● **WORK TASK**
Please reproduce the lines from the one containing "This screenshot has width=824, height=322." through the end of the data below exactly as they stand, and omit all pictures.

● **Stored records**
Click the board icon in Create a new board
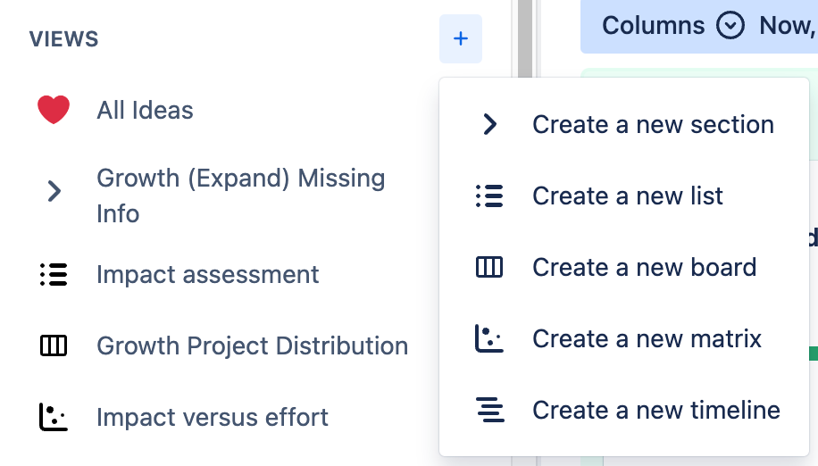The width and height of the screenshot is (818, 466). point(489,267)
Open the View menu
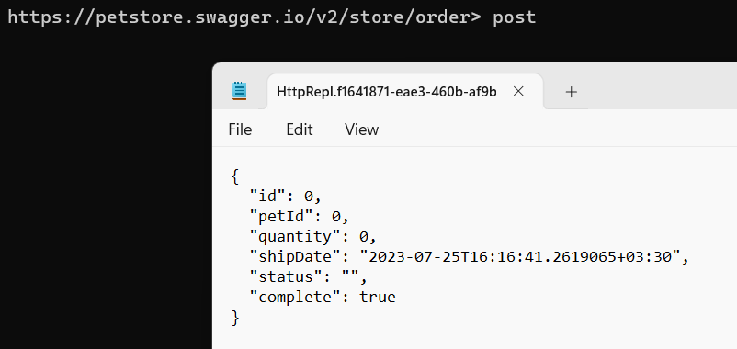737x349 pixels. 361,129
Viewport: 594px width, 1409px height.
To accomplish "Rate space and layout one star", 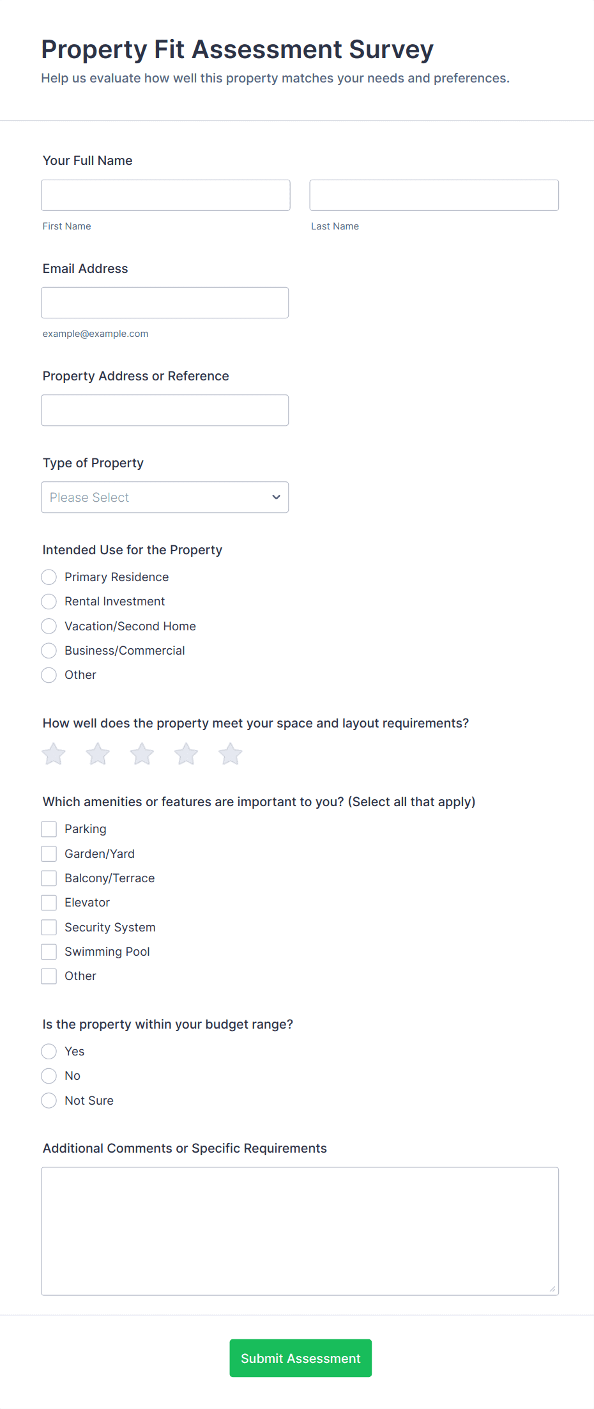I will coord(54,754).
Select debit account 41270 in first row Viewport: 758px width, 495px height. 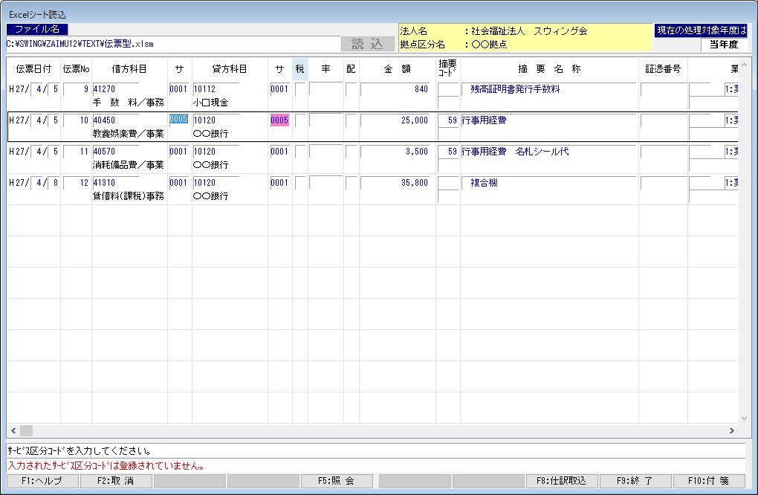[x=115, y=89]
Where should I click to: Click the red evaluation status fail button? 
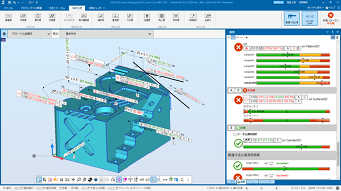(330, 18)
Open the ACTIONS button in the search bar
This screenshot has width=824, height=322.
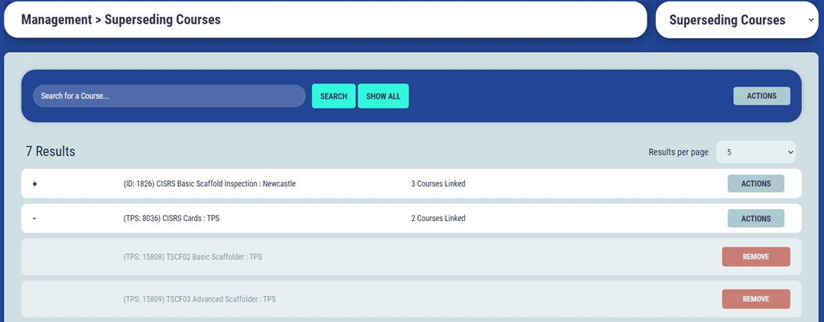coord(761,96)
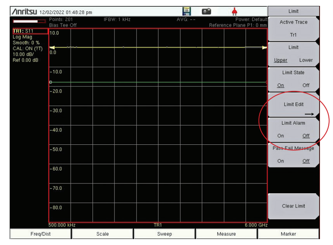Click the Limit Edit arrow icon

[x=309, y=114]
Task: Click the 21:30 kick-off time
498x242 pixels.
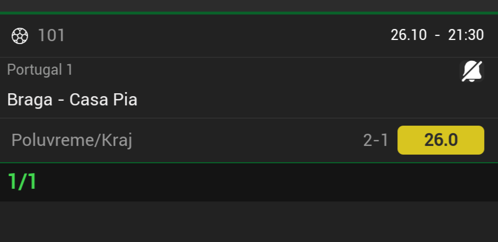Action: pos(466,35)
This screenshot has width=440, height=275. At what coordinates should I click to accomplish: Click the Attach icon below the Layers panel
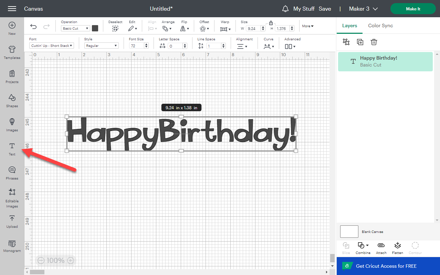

● **YOUR SOLUTION**
This screenshot has width=824, height=322.
coord(761,96)
Click the Limit Edit arrow icon

[x=309, y=114]
Task: Click the 21:30 kick-off time
498x242 pixels.
Action: pos(466,35)
This screenshot has width=440, height=275. At what coordinates should I click to accomplish: Click the Attach icon below the Layers panel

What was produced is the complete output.